I’ve lead an easy life in comparability with so much of the world and haven’t seen real suffering. The worst I’ve seen are consistently bad hours that kept me from my family. In these places where I could smell that this was a pattern, I’ve finished my current project/contract and said good bye each time.
Any side projects or you’re working on that you’d like to share details of?
I am always working on or learning something new. There’s a personal short that’s been hanging around for ages that I just won’t let die. I will always paint a few nights a week.
Any unusual talents or hobbies like tying a cherry stem with your tongue or metallurgy?
I feel I have some sort of psychological issue with this as I can’t stop picking up new ones! And they always seem to be excessively weird hobbies, too. I tend to obsess about excellence in things that have no meaning whatsoever. My friend an I trade a high speed camera across the country and do miniature pyrotechnic shots. Each of us trying to one-up the best looking miniature slow-mo explosion the other got in their last round. Super power: Given a couple feet of 1/2″ pvc pipe, I can put a tack in the space of a dime from 30 feet. Time well spent as a child – I had found a few pvc tubes in my sister’s garage and spent the next 5 years walking my neighborhood after school with my 2 best friends marking everything in sight with giant spitballs.  Issues.
Is there any advice you can give for an aspiring animation student or artist trying to break into the business?

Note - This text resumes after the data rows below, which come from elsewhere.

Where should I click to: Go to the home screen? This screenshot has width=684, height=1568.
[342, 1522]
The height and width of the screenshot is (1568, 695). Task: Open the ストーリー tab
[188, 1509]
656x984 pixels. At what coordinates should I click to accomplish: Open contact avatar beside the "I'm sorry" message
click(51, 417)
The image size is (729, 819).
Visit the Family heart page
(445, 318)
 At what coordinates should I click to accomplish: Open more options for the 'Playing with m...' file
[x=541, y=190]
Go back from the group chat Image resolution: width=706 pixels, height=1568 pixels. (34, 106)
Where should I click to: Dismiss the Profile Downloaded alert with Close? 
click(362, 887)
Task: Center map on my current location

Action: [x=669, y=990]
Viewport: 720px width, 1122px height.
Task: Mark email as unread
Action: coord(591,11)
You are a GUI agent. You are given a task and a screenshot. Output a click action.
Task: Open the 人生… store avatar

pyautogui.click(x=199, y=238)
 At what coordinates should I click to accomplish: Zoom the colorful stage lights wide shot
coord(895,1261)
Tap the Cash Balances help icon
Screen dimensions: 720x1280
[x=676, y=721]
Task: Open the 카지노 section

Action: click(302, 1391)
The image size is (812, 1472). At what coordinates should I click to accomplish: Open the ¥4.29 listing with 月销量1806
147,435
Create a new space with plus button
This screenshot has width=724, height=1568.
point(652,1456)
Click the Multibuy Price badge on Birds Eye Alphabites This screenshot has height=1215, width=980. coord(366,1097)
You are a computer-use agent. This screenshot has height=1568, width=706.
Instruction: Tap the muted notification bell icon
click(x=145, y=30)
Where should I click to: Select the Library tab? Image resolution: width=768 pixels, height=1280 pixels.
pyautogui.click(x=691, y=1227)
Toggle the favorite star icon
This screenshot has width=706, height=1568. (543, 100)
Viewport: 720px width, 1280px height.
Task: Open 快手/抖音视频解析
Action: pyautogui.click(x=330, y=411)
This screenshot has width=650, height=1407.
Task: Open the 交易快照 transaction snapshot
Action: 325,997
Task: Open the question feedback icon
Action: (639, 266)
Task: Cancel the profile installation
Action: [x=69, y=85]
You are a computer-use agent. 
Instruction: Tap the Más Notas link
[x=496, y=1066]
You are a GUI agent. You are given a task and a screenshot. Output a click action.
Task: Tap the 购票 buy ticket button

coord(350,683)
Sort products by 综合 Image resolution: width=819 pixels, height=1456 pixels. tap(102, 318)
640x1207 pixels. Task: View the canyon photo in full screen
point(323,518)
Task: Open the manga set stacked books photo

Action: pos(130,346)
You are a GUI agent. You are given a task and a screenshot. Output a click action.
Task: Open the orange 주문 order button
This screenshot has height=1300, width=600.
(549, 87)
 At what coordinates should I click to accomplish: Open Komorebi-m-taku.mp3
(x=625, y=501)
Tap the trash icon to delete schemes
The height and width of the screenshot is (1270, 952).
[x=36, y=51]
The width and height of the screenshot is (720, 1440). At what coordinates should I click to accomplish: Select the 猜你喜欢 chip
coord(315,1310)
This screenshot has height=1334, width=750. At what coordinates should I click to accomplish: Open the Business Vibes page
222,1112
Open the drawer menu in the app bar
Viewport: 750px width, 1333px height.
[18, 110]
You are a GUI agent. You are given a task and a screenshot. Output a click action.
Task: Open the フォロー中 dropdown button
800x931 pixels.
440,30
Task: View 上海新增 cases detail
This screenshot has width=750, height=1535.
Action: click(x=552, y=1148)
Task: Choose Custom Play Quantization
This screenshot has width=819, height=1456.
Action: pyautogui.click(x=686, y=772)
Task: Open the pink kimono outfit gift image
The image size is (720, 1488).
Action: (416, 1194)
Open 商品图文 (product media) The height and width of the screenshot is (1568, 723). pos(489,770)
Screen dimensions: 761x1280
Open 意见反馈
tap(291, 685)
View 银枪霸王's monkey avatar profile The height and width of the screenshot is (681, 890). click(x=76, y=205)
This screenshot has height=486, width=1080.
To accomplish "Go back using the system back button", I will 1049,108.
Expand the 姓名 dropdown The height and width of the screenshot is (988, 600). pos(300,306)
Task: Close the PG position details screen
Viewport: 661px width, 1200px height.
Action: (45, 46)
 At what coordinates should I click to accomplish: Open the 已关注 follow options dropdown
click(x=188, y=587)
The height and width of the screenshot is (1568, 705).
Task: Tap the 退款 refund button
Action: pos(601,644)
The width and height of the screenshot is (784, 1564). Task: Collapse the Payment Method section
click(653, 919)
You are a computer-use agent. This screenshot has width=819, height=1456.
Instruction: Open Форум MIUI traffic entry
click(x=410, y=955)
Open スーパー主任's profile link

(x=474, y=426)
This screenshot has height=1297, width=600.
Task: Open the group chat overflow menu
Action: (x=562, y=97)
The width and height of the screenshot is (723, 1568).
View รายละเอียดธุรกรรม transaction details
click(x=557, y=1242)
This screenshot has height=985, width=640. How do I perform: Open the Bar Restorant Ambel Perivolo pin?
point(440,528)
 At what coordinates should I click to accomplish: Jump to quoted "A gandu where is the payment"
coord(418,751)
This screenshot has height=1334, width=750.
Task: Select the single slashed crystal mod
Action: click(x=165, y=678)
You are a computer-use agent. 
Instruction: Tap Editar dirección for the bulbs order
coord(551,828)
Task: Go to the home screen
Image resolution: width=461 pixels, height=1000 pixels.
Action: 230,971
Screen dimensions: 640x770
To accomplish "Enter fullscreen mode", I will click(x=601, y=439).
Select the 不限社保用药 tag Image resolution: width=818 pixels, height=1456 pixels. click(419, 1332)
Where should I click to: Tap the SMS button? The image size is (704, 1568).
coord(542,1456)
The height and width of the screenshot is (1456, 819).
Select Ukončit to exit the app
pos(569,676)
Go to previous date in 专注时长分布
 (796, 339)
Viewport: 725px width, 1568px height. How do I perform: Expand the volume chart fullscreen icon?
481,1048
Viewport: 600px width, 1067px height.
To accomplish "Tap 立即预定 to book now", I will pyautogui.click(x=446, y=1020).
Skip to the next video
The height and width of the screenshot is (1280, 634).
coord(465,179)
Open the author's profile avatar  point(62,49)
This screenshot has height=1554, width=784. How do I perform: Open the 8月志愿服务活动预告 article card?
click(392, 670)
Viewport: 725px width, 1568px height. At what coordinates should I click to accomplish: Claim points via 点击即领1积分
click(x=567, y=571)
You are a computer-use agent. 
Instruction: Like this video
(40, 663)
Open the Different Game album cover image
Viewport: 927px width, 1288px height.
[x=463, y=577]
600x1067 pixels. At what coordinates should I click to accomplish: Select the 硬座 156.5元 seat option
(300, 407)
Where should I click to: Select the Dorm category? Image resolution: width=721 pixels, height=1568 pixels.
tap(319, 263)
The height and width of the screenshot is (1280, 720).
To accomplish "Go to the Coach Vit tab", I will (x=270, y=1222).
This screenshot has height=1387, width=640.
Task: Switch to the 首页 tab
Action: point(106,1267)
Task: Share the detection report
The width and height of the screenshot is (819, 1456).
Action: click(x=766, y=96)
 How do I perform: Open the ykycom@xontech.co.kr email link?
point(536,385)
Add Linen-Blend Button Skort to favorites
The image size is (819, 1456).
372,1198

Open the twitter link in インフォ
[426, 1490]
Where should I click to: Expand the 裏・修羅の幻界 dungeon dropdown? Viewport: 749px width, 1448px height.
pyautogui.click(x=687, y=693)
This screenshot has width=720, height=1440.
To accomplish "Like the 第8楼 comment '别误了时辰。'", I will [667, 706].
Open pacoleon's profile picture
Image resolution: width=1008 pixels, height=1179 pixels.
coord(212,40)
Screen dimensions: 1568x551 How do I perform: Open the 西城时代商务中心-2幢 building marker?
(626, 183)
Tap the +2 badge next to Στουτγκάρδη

Figure out how bad you want it. Be honest with yourself. If you really want it, then you do the work. And make no mistake, it’s hard work, especially when you feel like you aren’t getting it. If you want it, you’ll push through these walls. Nobody can teach you to draw well. Nobody can teach you to animate well. They can teach you the steps YOU have to work through to get there, but only YOU can put in the hours to do it. This comes as a huge shock to a lot of kids as most of what we learn in our early education is based on memorizing a piece of information, which you then own. Art won’t be that easy. It’s a struggle. It’s about repetition – at least for the first few years. And you can’t ever stop getting better because your peers will pass you by. But it’s worth every ounce of effort.  Trying to break in? Stand out. Be excellent, but be special enough to stand out from all the other excellent work out there. What is your spark? What makes you different?